Also if anyone can share some tips on color appearance for that red competition look for ribs it'd be greatly appreciated. I might end up swallowing my pride and buy a a spot in a class but would prefer not to. I know I make good que, just missing a few key things
Thanks in advance
 
What kind of smoker do you have?

If you have an electric smoker, you won't get a smoke ring at all.

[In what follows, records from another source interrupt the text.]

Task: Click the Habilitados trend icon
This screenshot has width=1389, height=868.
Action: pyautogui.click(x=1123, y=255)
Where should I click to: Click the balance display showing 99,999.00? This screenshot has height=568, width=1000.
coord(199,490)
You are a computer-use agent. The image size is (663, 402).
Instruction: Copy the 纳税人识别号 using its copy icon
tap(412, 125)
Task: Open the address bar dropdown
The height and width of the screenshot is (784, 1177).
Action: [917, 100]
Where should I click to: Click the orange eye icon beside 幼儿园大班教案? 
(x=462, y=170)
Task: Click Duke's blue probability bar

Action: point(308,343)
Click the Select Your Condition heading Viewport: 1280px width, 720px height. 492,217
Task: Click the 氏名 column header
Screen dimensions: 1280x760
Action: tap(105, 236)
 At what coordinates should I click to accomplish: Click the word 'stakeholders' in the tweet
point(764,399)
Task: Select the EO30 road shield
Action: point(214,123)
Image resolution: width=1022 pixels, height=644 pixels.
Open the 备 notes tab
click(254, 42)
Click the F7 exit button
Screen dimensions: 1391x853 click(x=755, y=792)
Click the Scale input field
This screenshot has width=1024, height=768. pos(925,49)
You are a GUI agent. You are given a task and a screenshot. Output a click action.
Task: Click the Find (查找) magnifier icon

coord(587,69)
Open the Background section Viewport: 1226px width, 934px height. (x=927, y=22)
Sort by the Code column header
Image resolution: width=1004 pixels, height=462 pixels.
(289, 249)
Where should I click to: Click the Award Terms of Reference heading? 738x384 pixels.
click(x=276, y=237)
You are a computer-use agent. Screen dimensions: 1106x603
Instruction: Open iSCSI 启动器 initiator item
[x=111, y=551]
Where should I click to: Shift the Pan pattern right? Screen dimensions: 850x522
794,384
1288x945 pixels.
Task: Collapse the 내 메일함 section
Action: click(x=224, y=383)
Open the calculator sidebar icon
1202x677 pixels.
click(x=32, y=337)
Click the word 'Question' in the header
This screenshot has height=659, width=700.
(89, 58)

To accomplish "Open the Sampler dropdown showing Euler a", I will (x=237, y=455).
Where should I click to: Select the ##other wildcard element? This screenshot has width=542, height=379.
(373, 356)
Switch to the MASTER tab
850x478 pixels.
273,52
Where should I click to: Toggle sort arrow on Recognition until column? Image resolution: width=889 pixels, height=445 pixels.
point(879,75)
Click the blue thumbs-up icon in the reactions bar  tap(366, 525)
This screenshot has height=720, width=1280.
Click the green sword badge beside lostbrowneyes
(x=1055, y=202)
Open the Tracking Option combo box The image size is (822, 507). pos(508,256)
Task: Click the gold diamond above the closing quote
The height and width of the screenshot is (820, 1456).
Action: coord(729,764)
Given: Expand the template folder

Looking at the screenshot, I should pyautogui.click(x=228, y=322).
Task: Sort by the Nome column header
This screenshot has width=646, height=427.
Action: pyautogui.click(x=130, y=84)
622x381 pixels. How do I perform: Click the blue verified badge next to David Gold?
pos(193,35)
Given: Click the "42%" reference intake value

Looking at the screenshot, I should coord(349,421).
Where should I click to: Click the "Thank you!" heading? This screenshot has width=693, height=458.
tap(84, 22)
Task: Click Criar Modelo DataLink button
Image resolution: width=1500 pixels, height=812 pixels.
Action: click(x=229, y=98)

Yes you will get a fake smoke ring by soaking the ribs for 24 hours in a curing brine.

Al
 
It was a little advice someone had given me. I have a wsm I mainly use. I get a smoke ring but like for brisket I was told to have that big ring sprinkle like a 1/4 tsp on each side ...Wasn't told how long to let it set though
 
Why do you care about the smoke ring? It doesn't affect the flavor, and the color I believe is all in the rub.
 
It was a little advice someone had given me. I have a wsm I mainly use. I get a smoke ring but like for brisket I was told to have that big ring sprinkle like a 1/4 tsp on each side ...Wasn't told how long to let it set though
Yes, it can be done, however, when the Morton's Tender Quick is used on the meat, and the color change happens, you have begun curing the exterior of the meat itself, that's what is going to fake your ring.  That will also change the flavor on that outer portion of the meat.

If you feel that you must do this, rub ~1/4 tsp on each side and let it sit for a couple of hours, rinse well, and then apply your rub and smoke as usual.

Like others have said, the ring is just for pretty, it doesn't add anything else.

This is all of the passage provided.